Even producer Rick Berman has acknowledged "franchise fatigue."
It's not as if "Star Trek" will go away completely. There are the regular fan conventions, endless reruns of the other series, and that Vegas "Experience" for the faithful (which -- take it from a visitor -- is a lot of fun but not quite worth the $30-plus ticket price). But it will leave the universe a little emptier ... at least until the next "Trek" permutation.
Meanwhile, "Raymond" is getting a relatively quiet send-off that's all too fitting for the series (even given the engaging rancor of the Barone parents played by Doris Roberts and Peter Boyle). It was never about the hilarious arguments; the humanity of the show came through in its quieter moments between the parents, sportswriter Ray Barone (Romano), his wife Debra (Patricia Heaton) and brother Robert (Brad Garrett).
CBS, which has spent the last several weeks airing "Raymond" favorites, will run a one-hour retrospective followed by a half-hour finale. "It's not like it was with 'Friends,' like whether Ross is going to end up with Rachel," Romano told Entertainment Weekly. "We want to recognize that it is the end of the show without really saying it. But we'll satisfy the audience's desire for a little heart."
And, though the cast has appeared on "Oprah" and CNN's "Larry King Live" to talk about the end, they've done so with plenty of class and only a little regret. There will be no drunken wakes on Jay Leno for the "Raymond" cast.
And then, like a generation of "Trek" fans, we can sit back and enjoy the reruns.
"Star Trek: Enterprise's" final episode begins at 8 p.m. Friday on UPN; "Raymond's" last show is 9 p.m. Monday on CBS, preceded at 8 p.m. by the retrospective.
Now, Will Ferrell really does equal laughs. He plays a driven kids' soccer coach in "Kicking and Screaming," getting in the faces of his charges. Robert Duvall plays his overbearing father, a comic turn on "The Great Santini." Opens Friday. An interesting cast -- Jet Li, Morgan Freeman and Bob Hoskins -- leads "Unleashed," starring Li as a man enslaved by Hoskins' character (at one point he has to wear a dog collar) who then breaks free. Opens Friday. "Mindhunters" was directed by Renny Harlin.
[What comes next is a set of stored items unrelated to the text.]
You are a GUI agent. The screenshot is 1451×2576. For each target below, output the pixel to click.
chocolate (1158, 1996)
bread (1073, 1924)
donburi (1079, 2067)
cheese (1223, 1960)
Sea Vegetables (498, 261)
As in "Cutthroat Island," "Deep Blue Sea" and "Exorcist: The Beginning." Opens Friday.
- Jane Fonda's first movie since 1990, "Monster-in-Law," opens Friday. She plays a former TV host who has a tough fall and takes her anger out on her son's fiancee. It's a comedy, also starring Jennifer Lopez. Lopez and Fonda = laffs.
On the tube
- "The Bachelor's" season finale airs live, 8 p.m. Monday, on ABC.
If you've ever had a desire to have "Photograph," "Pour Some Sugar on Me" and "Bringin' on the Heartbreak" on the same CD, just hang on till Tuesday, when "Rock of Ages: The Definitive Collection" by Def Leppard is released.
- System of a Down's new album, "Mezmerize" (Sony), releases Tuesday.
From proto-punk to the Chairman of the Board: A new Frank Sinatra biography, "Sinatra" (Knopf) by Anthony Summers and Robbyn Swan, comes out Tuesday.
- The apocryphal story goes that only 3,000 people bought the Velvet Underground's first album, but every one of them formed a band. A collection of articles and reviews about the legendary Lou Reed-led group, "All Yesterdays' Parties" (Da Capo), edited by Clinton Heylin, officially comes out Sunday.
"Kinsey" gets its DVD release Tuesday.
- The "Seinfeld" season you've been waiting for -- the fourth season, the one with "The Contest," "The Outing" and "The Bubble Boy" -- comes out Tuesday. Not that there's anything wrong with that.